**AIM OF THE EXERCISE:**
Copy the data below word for word, from its first line through the line containing "nav-jobs: Jobs is".

**PROVIDED RECORDS:**

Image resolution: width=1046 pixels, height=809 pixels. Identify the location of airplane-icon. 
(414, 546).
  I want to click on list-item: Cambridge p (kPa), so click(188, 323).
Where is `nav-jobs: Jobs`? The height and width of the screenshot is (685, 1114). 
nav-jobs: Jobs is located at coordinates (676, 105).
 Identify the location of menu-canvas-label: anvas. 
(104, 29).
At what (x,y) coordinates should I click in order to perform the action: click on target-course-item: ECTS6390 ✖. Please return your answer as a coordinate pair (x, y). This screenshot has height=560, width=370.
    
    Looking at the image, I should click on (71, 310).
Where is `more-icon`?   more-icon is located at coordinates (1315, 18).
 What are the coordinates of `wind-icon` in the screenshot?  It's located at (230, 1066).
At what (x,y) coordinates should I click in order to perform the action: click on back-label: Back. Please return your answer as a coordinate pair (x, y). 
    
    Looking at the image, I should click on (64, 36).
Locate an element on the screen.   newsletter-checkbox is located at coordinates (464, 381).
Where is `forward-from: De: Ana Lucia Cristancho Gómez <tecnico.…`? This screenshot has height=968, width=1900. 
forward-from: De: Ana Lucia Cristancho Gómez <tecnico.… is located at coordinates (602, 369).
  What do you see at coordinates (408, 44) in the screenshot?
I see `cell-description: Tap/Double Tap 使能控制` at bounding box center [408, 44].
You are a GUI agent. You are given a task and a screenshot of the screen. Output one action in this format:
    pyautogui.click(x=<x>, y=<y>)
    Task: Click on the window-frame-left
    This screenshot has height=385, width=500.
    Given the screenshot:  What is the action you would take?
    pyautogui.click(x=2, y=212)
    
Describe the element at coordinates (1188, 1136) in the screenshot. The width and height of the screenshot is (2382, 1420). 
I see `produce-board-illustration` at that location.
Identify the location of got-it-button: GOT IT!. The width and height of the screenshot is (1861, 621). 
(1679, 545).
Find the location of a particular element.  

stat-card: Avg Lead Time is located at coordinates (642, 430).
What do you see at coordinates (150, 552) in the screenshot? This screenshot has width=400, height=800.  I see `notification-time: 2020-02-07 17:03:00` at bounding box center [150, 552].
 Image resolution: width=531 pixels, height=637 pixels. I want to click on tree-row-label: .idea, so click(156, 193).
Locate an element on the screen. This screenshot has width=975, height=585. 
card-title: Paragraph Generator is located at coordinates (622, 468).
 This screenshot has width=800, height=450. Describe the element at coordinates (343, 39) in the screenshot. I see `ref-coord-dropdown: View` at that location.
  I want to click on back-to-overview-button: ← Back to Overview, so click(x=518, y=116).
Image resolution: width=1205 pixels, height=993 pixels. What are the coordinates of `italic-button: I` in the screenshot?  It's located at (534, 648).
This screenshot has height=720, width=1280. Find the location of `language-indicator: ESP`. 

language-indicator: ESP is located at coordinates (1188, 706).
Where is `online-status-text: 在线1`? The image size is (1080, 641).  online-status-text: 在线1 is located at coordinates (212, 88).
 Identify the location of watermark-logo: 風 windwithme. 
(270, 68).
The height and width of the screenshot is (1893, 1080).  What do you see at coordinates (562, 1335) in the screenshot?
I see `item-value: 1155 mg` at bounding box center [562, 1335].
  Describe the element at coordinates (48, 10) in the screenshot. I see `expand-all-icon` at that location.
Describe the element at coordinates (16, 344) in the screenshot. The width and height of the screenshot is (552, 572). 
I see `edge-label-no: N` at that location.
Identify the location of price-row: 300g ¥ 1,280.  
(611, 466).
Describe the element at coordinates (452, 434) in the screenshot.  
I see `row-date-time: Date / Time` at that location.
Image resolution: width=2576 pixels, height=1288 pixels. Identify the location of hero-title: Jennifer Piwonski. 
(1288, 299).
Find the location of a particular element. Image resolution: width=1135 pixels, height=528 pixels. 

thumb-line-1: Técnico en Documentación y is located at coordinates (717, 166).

**ANSWER BELOW:**
Image resolution: width=1046 pixels, height=809 pixels. Identify the location of airplane-icon. 
(414, 546).
  I want to click on list-item: Cambridge p (kPa), so click(188, 323).
Where is `nav-jobs: Jobs`? The height and width of the screenshot is (685, 1114). 
nav-jobs: Jobs is located at coordinates (676, 105).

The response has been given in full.